## TEXT PASSAGE
##############################
But this time, I hit my stride and four months later I turned the book in at long last, along with a proposal for a fourth, Hurricane Party Hustle, which was going to be set during an evacuation and would wrap up the loose ends left at the end of Mardi Gras Mambo.

And of course, three weeks later Katrina changed everything, and Hurricane Party Hustle went into the drawer.

Last night I dreamed it was Mardi Gras again. It seemed to me I was standing inside an iron gate, watching one of the night parades go by. The sidewalks in front of the gate were crowded with people, all shouting, with their grasping eager hands up in the air. Out beyond the edge of the curb, I could see people sitting in lawn chairs. Still others were up on ladders, with coolers and plastic bags of booty piled around them on the ground. Fathers and mothers were holding up babies, while black kids with the crotches of their pants down around their knees walked behind the crowd, weighted down by the ropes of beads around their necks. Beads were flying through the air, some getting caught and tangled in the branches of the towering gnarled oaks lining the avenue.  The heavy upper branches of those oaks also blocked out the glow of the ancient street lamps so the night seemed even darker than it should. I could hear a marching band, playing a recent hip-hop hit, and the strange clicking sound of the baton girls’ tap shoes on the pavement. The air was heavy with the heavy fragrance of hot grease, corn dogs and the strange melted yellowish-orangey substance the vendors put on nachos that purports to be cheese—but no one is really sure what it is. A group of flambeaux carriers were passing by, dancing that odd little circular dance they do, their propane tanks popping and hissing, throwing long and twisted shadows that also danced inside the iron fence I was behind. Right behind them a huge float pulled by a tractor was coming and the crowd’s shouts became louder, more desperate, more pleading. On the float’s front was a huge white clown face, its bright red lips parted in what passed for a smile but seemed to me to be a frightening leer. The masks on the float riders glowed supernaturally at the hordes begging them for generosity in the strange light cast by the moon when it cleared the thick clouds in the cold night sky.   I stood inside the black iron fence, my arms wrapped around me against the cold as an increased sense of menace and dread built inside me. Something bad was going to happen—

Oh, get real, Scotty!
##############################
## SUPPLIED RECORDS
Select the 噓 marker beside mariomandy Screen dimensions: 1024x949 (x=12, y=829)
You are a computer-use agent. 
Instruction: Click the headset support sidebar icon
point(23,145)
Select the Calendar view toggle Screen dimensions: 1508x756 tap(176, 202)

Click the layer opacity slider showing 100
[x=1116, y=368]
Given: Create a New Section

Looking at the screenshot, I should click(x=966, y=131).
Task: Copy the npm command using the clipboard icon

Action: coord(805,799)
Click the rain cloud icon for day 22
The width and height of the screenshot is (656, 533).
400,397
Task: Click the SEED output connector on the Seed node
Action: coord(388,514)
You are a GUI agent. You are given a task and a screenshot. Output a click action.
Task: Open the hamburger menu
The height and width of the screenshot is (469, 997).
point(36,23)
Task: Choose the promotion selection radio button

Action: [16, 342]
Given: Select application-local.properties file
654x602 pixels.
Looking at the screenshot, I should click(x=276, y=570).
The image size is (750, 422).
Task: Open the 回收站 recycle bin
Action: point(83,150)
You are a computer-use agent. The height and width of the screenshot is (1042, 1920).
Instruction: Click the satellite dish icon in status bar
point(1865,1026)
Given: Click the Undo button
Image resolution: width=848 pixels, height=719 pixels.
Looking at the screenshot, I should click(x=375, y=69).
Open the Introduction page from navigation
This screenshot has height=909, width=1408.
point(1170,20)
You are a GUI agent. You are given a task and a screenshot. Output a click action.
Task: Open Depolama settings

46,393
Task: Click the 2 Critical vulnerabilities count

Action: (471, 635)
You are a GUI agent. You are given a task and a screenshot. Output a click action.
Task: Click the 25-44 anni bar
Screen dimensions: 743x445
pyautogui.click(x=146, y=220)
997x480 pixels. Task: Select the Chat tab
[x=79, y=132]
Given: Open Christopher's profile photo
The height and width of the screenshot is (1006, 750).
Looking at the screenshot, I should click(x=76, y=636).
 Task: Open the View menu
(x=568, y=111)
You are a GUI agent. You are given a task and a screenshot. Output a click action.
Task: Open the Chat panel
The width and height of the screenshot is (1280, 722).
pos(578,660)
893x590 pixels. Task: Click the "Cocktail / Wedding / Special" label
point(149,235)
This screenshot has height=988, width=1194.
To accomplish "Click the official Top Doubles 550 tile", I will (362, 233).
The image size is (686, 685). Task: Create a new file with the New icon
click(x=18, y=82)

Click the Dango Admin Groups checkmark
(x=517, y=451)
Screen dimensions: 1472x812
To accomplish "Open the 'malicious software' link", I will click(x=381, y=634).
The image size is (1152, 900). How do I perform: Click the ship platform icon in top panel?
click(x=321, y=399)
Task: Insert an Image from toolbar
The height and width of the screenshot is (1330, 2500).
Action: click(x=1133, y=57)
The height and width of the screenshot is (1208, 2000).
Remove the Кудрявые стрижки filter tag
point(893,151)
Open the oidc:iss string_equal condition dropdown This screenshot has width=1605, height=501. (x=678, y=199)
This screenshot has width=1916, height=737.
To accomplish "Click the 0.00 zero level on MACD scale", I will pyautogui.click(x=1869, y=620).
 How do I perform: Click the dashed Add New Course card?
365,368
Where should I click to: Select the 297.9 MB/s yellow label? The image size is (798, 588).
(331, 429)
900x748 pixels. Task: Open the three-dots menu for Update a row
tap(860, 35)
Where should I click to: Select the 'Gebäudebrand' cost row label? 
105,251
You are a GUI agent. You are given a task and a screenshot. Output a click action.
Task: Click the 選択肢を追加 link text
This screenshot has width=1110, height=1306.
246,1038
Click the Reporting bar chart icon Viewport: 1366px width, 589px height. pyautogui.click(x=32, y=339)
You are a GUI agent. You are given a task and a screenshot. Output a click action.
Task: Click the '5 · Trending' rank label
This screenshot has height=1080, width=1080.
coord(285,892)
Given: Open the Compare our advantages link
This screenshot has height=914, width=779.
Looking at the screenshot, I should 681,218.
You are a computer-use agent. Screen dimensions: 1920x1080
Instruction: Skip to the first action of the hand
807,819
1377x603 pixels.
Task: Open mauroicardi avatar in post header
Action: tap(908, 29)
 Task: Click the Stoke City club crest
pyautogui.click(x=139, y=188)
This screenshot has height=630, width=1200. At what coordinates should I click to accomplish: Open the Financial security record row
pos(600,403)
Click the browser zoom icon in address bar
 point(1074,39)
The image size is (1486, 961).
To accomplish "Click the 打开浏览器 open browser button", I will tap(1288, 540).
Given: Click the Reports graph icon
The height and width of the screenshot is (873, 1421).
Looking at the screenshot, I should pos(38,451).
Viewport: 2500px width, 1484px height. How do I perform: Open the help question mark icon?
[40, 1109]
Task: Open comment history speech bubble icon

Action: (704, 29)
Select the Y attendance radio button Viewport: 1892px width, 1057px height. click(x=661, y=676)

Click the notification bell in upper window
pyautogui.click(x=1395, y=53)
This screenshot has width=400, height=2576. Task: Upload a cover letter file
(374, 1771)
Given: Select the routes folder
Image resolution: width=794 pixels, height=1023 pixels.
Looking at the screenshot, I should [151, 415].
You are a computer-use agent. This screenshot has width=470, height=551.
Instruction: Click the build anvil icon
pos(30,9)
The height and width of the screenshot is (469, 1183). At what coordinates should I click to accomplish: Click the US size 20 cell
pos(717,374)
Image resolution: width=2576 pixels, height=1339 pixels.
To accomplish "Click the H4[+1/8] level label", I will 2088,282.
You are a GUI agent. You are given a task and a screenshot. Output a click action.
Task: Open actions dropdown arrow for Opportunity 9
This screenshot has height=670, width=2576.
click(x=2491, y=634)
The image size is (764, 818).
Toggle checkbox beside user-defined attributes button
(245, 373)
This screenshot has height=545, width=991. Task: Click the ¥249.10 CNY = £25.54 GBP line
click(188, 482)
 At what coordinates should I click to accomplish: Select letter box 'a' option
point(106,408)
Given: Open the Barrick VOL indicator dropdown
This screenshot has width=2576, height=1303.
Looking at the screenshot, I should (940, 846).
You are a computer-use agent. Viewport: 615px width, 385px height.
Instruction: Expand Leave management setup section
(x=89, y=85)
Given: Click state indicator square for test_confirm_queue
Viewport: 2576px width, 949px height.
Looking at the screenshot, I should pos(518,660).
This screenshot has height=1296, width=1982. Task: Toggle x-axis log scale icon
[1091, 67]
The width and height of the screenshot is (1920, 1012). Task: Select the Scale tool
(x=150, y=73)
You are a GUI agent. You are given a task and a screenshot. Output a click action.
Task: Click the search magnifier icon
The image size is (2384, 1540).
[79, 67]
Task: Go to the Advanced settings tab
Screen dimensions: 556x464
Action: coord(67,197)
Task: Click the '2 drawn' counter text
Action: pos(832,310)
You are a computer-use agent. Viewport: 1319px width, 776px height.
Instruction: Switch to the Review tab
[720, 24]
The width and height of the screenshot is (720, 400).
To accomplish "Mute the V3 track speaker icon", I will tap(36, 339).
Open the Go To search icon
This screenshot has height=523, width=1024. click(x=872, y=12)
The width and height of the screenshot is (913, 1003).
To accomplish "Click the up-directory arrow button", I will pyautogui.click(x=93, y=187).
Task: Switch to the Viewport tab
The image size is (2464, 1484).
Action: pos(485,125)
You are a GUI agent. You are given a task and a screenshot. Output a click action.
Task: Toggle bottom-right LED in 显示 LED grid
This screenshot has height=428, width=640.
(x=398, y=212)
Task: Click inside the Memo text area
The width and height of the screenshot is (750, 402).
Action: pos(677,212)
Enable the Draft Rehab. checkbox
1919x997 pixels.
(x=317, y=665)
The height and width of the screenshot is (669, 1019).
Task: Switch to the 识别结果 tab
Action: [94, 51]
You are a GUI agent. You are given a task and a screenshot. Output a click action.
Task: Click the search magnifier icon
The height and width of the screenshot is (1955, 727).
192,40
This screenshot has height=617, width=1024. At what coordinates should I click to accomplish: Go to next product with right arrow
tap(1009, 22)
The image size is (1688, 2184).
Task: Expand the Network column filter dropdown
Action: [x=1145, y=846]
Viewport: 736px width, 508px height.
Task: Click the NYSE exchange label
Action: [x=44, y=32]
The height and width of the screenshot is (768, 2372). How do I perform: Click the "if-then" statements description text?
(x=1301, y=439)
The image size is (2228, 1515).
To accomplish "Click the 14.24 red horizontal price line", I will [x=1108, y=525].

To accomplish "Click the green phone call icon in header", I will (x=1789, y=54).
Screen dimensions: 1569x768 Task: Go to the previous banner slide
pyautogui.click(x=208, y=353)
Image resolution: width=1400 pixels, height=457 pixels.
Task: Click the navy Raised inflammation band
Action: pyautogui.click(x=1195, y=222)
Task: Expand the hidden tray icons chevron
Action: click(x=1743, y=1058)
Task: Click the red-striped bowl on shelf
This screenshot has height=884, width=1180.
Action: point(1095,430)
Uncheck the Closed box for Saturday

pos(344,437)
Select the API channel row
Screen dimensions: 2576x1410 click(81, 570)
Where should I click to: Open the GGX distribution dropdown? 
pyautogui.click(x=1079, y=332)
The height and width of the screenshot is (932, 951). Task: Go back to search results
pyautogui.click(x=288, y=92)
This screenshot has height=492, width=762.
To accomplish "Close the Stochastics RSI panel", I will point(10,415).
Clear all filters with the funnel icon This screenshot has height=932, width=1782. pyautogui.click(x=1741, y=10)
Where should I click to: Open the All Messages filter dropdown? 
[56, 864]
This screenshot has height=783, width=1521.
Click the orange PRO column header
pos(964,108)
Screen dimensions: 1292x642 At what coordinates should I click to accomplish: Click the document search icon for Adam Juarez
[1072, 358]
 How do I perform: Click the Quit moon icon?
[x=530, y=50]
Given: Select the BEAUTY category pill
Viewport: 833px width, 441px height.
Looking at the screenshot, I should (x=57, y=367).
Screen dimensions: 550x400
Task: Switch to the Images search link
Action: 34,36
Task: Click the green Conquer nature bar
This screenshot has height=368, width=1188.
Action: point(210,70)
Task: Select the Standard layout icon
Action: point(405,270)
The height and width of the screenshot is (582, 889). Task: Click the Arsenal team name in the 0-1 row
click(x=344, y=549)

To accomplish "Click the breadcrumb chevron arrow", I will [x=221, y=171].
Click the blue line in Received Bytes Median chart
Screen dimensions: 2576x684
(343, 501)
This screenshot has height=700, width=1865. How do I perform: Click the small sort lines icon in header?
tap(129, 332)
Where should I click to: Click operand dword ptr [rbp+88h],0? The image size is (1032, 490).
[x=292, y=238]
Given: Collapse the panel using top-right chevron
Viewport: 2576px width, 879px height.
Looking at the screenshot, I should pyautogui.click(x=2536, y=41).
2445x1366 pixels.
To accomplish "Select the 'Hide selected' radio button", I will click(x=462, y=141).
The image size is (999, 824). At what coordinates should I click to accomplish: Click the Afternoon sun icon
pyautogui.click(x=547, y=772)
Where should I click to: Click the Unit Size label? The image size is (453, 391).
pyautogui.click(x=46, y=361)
##############################
## EXERCISE INSTRUCTIONS
(1) Repeat the Mardi Gras passage word for word, from "But this time, I" up to and including "into the drawer.".
(2) According to the Mardi Gras passage, why did the night of the dream seem darker than it should have?
The material has no role in this work.

## ANSWERS BY TASK
(1)
But this time, I hit my stride and four months later I turned the book in at long last, along with a proposal for a fourth, Hurricane Party Hustle, which was going to be set during an evacuation and would wrap up the loose ends left at the end of Mardi Gras Mambo.

And of course, three weeks later Katrina changed everything, and Hurricane Party Hustle went into the drawer.

(2) The heavy upper branches of the towering oaks along the avenue blocked out the glow of the ancient street lamps. That made the night seem even darker than it should.